Need help with Regex match

justoverclockl · June 1, 2021, 8:28am

hi all, actually i have a code that works fine except for 2 things…my code actually replace all words with hashtag (e.g. #example) and turn it into link like:

https://myurl/?q=#example

here my code:

export default function () {

  const regex = /#[^\s!@#$%^&*()=+.\/,\[{\]};:'"?><]+/g;

  const p = this.$('.Post-body');
  const baseurl = app.forum.attribute('baseUrl');

  p.html = p.html(p.html().replace(regex, match => `<a href="${baseurl}/?q=${match}" class="hashlink" title="Find more post with this hashtag">${match}</a>`))

}

now i can’t find a way to do this:

ignore html url
remove “#” from generated link

gaac510 · June 1, 2021, 10:12am

You post reads very confusing. Would you mind rephrasing/elaborating preferably with more examples?

justoverclockl · June 1, 2021, 10:45am

hi gaac,
sorry but i can’t provide example.

this code actually find and replace #words with
<a href="http://mylink/?q=#words">#words</a>

but actually he math also anchor tag in html link (i want to skip all html links), and the result must be

https://mylink/?q=words and not https://mylink/?q=#words

gaac510 · June 1, 2021, 10:58am

can you give an example of a string returned by p.html() which you are chaining .replace(...) with? can you also show your desired string after replacements, as well as what your replace code actually gives you currently?

justoverclockl · June 1, 2021, 2:09pm

exactly this <a href="http://mylink/?q=#words">#words</a>

this is the final output, and i want to remove the # and avoid to parse html url

so returned string muste be

<a href="http://mylink/?q=words">#words</a>

codyjamesbrooks · June 1, 2021, 3:30pm

Hey there justoverclockl,

The easiest solution that I can think up is using slice(1) in your replace callback.
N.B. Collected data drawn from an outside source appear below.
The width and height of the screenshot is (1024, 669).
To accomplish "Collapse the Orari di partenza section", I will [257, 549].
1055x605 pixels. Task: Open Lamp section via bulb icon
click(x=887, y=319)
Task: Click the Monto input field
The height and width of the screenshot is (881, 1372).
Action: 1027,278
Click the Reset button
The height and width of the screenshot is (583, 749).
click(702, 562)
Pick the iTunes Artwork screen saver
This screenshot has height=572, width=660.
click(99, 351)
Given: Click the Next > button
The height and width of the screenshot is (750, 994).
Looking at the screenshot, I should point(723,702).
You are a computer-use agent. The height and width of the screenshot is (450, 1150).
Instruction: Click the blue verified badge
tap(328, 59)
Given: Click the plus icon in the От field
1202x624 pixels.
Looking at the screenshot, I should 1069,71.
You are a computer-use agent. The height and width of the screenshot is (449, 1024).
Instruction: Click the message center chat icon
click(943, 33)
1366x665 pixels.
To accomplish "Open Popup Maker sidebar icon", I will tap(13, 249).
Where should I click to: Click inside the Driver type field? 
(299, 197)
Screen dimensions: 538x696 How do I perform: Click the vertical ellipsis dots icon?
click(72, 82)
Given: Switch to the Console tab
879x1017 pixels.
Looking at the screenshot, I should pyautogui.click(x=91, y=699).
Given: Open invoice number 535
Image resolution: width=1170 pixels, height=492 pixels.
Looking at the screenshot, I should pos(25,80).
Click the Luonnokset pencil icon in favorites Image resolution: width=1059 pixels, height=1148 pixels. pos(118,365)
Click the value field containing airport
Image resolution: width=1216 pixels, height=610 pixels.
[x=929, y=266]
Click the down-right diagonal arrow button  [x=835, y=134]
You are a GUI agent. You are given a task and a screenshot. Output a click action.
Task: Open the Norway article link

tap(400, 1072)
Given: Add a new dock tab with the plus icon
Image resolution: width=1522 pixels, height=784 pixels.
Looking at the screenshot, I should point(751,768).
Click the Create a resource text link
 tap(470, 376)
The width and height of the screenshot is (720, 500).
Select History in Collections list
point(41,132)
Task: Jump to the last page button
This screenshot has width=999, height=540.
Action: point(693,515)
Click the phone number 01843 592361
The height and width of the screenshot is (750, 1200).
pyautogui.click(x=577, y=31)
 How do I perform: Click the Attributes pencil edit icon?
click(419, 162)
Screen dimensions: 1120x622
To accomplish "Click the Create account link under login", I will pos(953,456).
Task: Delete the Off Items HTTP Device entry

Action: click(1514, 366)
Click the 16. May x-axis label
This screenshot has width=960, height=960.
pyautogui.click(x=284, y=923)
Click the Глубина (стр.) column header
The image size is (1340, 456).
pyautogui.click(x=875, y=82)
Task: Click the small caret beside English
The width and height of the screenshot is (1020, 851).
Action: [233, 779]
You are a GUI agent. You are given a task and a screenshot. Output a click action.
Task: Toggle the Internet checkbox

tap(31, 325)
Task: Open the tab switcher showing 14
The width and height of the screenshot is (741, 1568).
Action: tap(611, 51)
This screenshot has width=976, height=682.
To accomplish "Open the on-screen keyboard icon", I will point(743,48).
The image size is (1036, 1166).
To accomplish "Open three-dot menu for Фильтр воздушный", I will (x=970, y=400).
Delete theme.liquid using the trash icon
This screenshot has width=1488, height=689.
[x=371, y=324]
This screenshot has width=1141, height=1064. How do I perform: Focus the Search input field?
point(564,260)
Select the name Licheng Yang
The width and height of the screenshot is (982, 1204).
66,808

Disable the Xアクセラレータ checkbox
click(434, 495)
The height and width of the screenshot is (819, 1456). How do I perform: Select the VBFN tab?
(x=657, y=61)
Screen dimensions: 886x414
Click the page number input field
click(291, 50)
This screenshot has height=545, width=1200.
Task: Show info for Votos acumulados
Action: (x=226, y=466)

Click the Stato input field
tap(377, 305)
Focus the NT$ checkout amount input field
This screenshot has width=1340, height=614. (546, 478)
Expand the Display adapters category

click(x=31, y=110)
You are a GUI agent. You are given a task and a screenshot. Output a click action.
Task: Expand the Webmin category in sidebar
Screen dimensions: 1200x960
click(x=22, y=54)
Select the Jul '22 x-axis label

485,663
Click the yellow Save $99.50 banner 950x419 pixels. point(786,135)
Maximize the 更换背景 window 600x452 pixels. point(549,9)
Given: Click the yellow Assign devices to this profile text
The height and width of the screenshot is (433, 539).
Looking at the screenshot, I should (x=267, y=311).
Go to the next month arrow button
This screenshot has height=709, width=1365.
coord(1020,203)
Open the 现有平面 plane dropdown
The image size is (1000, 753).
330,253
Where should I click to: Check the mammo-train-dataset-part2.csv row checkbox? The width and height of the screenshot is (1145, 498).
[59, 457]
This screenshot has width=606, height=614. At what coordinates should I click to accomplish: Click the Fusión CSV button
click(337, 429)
const regex = /#[^\s!@#$%^&*()=+.\/,\[{\]};:'"?><]+/g;
"These are some sample #words".replace(regex, match => match.slice(1))
// output: "There are some sample words"

So using some combo of match.slice(1) and match should be what you need.

If I am understanding the question correctly that should get the job done for ya. I do agree with @gaac510 , in that the question as posted is a little confusing.

Sylvant · June 1, 2021, 3:34pm

your regex has the “g” flag, which makes it remove all “#” symbols. You could just use something like:

let input='<a href="http://mylink/?q=#words">#words</a>'

console.log(input.replace('#', ''))
console.log(input.replace(/#/, ''))

// '<a href="http://mylink/?q=words">#words</a>'

That seems to achieve what you demanded in your last post

justoverclockl · June 1, 2021, 3:43pm

thanks, this actually fix the 1st problem, now remain only one! skip all html url in regex!

because now if a url contain an hashtag, this become:

so the only way is to have a regex that skip all html tag

codyjamesbrooks · June 1, 2021, 4:16pm

instinctually I think you should just be able to add a
‘^’ into your regex. That will force it to match on words that start with ‘#’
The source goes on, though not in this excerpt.